The conclusion which we have to draw from Dr Rosenstein's argument thus appears to be this: There exists a certain functional relationship between uncertainty and the demand for cash-balances. Yet, neither of the exact form of this relationship nor of the other variables and their relative significance have we the slightest knowledge. We are left much in the position of King Crasus, who asked the Oracle of Delphi about his chances in the war he was going to wage on his neighbour and received the reply that he would destroy a great empire.

If a causal-genetic investigation like ours is to be conducted on Dr Rosenstein's line of approach, two main questions have to be answered. First: Can increased uncertainty not be accompanied by a diminution in the demand for money, viz. a 'flight from the currency'? Secondly: Are we not familiar with examples of cash-balances held not because of uncertainty but because of the (subjective) certainty of their owners that prices will fall? If in both cases the answer is in the affirmative, this would mean that it is impossible to assign to uncertainty in this sense the role of a cause of liquidity-preference.

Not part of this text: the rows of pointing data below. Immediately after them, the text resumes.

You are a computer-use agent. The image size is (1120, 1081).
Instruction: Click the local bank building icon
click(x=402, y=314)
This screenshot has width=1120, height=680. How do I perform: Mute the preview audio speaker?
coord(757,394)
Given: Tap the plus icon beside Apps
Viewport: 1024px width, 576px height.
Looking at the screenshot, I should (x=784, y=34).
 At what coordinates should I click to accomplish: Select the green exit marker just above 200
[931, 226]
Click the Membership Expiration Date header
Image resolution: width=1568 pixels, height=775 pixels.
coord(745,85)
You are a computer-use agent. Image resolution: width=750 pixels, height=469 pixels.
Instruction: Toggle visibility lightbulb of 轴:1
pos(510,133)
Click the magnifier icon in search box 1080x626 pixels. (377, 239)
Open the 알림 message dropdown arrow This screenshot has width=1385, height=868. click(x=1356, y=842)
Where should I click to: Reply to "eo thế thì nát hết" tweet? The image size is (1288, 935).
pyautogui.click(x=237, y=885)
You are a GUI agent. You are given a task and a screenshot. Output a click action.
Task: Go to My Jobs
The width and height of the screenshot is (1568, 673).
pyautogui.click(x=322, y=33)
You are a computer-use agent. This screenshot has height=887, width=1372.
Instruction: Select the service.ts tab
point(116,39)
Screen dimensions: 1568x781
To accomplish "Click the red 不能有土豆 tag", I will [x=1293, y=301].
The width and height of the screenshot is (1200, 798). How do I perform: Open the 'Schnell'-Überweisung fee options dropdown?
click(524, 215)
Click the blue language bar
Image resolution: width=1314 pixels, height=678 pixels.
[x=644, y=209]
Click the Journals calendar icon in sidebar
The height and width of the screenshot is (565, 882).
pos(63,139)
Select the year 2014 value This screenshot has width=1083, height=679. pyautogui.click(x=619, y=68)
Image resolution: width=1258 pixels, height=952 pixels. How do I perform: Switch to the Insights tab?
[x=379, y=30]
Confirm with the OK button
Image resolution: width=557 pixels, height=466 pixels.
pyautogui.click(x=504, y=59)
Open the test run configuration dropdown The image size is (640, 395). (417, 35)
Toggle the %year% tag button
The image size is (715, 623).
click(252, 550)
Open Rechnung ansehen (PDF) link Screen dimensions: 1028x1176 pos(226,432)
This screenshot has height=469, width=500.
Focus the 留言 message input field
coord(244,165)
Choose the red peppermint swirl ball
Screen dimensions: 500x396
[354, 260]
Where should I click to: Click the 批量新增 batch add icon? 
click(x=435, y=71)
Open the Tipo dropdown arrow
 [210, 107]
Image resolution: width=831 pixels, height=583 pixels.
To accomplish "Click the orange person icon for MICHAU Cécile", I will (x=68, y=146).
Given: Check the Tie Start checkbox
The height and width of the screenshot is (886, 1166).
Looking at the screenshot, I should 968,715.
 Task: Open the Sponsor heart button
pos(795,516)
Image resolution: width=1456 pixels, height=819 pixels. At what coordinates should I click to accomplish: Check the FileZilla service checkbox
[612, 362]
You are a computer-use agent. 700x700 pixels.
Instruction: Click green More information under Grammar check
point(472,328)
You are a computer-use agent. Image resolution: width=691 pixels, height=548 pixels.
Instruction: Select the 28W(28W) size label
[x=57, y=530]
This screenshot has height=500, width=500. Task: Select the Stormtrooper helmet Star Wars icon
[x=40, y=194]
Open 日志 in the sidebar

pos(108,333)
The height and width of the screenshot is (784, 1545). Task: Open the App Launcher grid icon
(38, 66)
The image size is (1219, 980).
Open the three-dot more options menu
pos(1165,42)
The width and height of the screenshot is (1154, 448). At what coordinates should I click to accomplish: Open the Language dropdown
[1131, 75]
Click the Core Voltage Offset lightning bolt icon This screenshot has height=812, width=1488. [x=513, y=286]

In both respects the lesson of experience seems to be clear. Uncertainty may result in an increased demand for cash-balances. But if at the same time the future of the currency is deemed to be in danger, we know by manifold experience that people will feel induced to exchange their cash for highly illiquid goods like furs, jewels, and furniture.4 Uncertainty may generally induce people to restrict the volume of their current liabilities. But if it also affects the future value of money: people may even borrow for buying commodities of the kind mentioned. When will they act in this, when in that manner? We do not know; our functional relationship does not provide us with a satisfactory criterion.

While our conclusion is thus of little, if any, help to the monetary theorist and, of course, entirely useless for purposes of monetary policy, it would be unfair to blame Dr Rosenstein for it. For the task he had set himself was to co-ordinate the general theories of money and of price, and since he endeavours to do it on the Lausanne model, he is entitled to confine himself to inserting a new set of variables into a system of simultaneous equations. As in this system all quantities are interdependent, it is sufficient to show that any variation in uncertainty must have some repercussion on some other magnitudes in order to make the system work and safeguard it, on its own level of abstraction, against theoretical objections. That this type of functional analysis does not solve the problems we have set out to solve is no argument against it; that it 'does not tell us anything about the real World', is a true, but by no means a novel gravamen. Slightly varying Professor Ricci's comment on Pareto one feels tempted to say that, while adding with great architectural skill to the beauty of the famous castle that was erected on the shores of the Lake of Geneva, Dr Rosenstein has still left the housing problem unsolved.